内心驚きで一杯のわたくしだけれど、表情に出さないよう必死に隠す。
「香麗様には幼なじみがいてはるんですか?」
「えぇ。そうなのです。小さい頃よく遊んでいて、おば様とも沢山お話しさせてもらいました」
香麗様が言えば御婦人が「懐かしいですね」と呟く。
「お触れが出てから、香麗様にお会いできるかもしれないと、必死に頑張った甲斐があります。今回の宴には永福も来ているんですよ」
その言葉に「永福も……」と呟いた香麗様の瞳が一瞬輝いた気がした。
「えぇ。後宮の外にある庭園にも出店を出せてもらえたので、そちらで頑張っています」
「そうですか。……それにしても、とても嬉しいですわ。……もう会えないと思っていたおば様に会えたことも、幼なじみがこんなに近くに来ていることも」
穏やかな表情、だけどほんのり紅葉した頬を香麗様は嬉しそうに両手で包みこんだ。
『あっ、会えないことは分かっています! ですが、夏の宴でも文官や武官向けに後宮の外の庭園にも商人たちは出店する筈ですから、もしかしたら近くに居るかもしれないと思うと、居ても立っても居られないのです』
以前、香麗様が仰っていたことが現実に起こっている。永福様がこの王宮にいらしているのだ。

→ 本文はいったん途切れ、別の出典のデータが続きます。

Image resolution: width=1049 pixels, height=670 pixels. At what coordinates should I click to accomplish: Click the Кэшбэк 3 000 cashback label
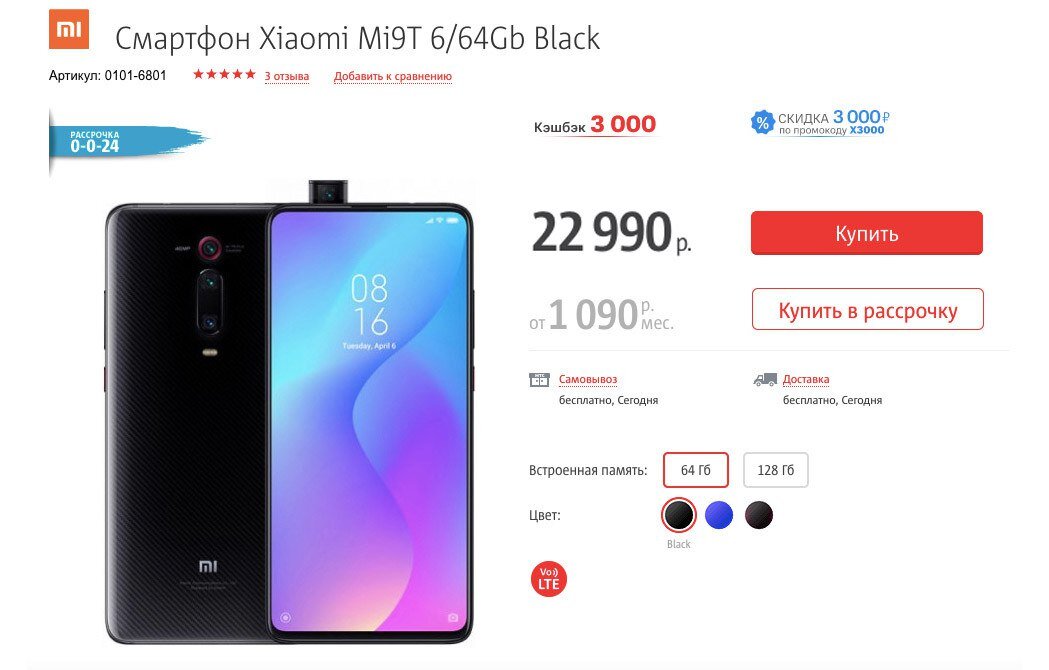pyautogui.click(x=595, y=124)
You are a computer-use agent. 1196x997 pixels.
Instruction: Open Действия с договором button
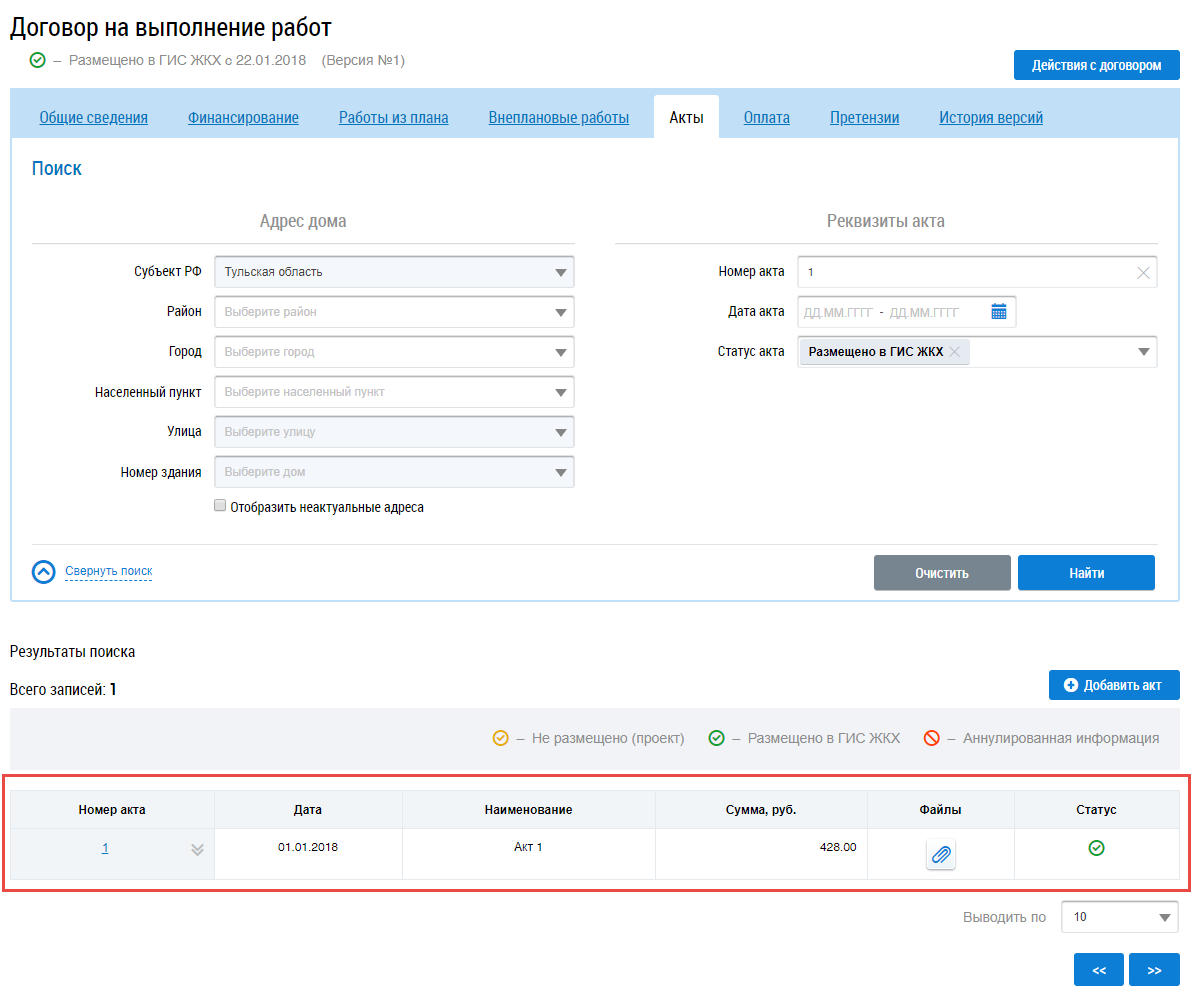coord(1096,65)
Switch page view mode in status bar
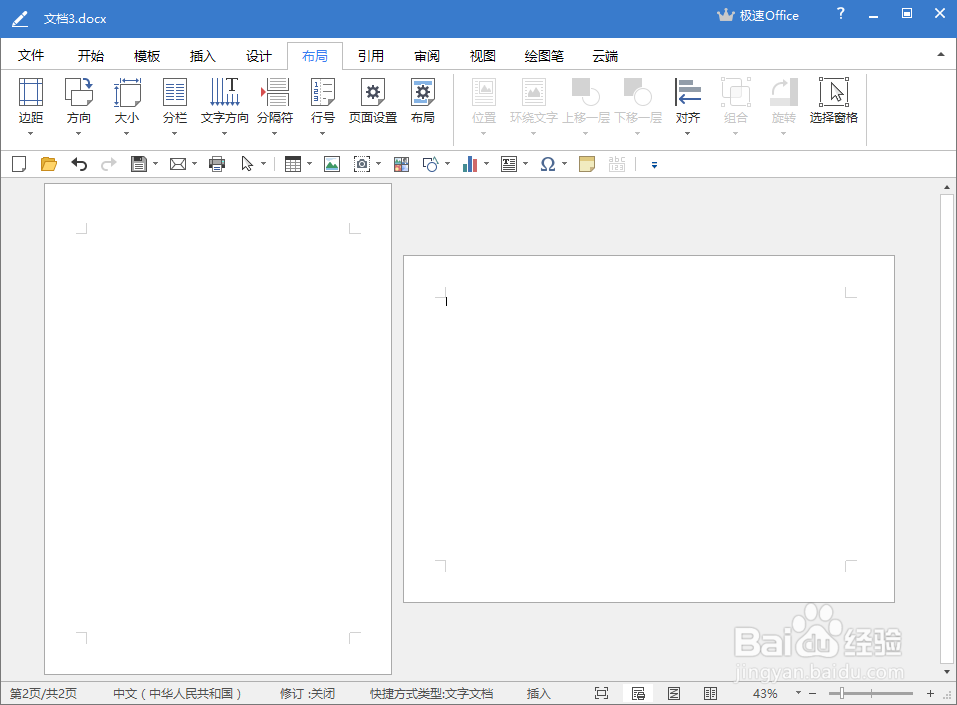957x705 pixels. (638, 692)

「この前、香麗様のご両親にお会いした時、王宮で出店を出せることをお話したら、香麗様に会えたら後宮での様子を教えて欲しいと言われました。ご両親は、私たちは元気だから心配しないでとも仰っていました」
「両親が。……そう。そうなのね」
香麗様の目元がじんわり潤む。
「ええですねぇ。感動の再会みたいで羨ましいです」
「そうですわね」
両親も親しい人も故郷にいないわたくしには、もう体験出来ないことだわ。
「この後宮で顔見知りに会えるなんてことありますのやねぇ」
最も、恐らく香麗様が一番お会いしたい相手は王宮にはいらしているものの、会うことは叶わないのだけれど。
それを口にすることも、顔に出すことも出来ないわたくしは「えぇ。素敵ですわね」とだけ相槌を打った。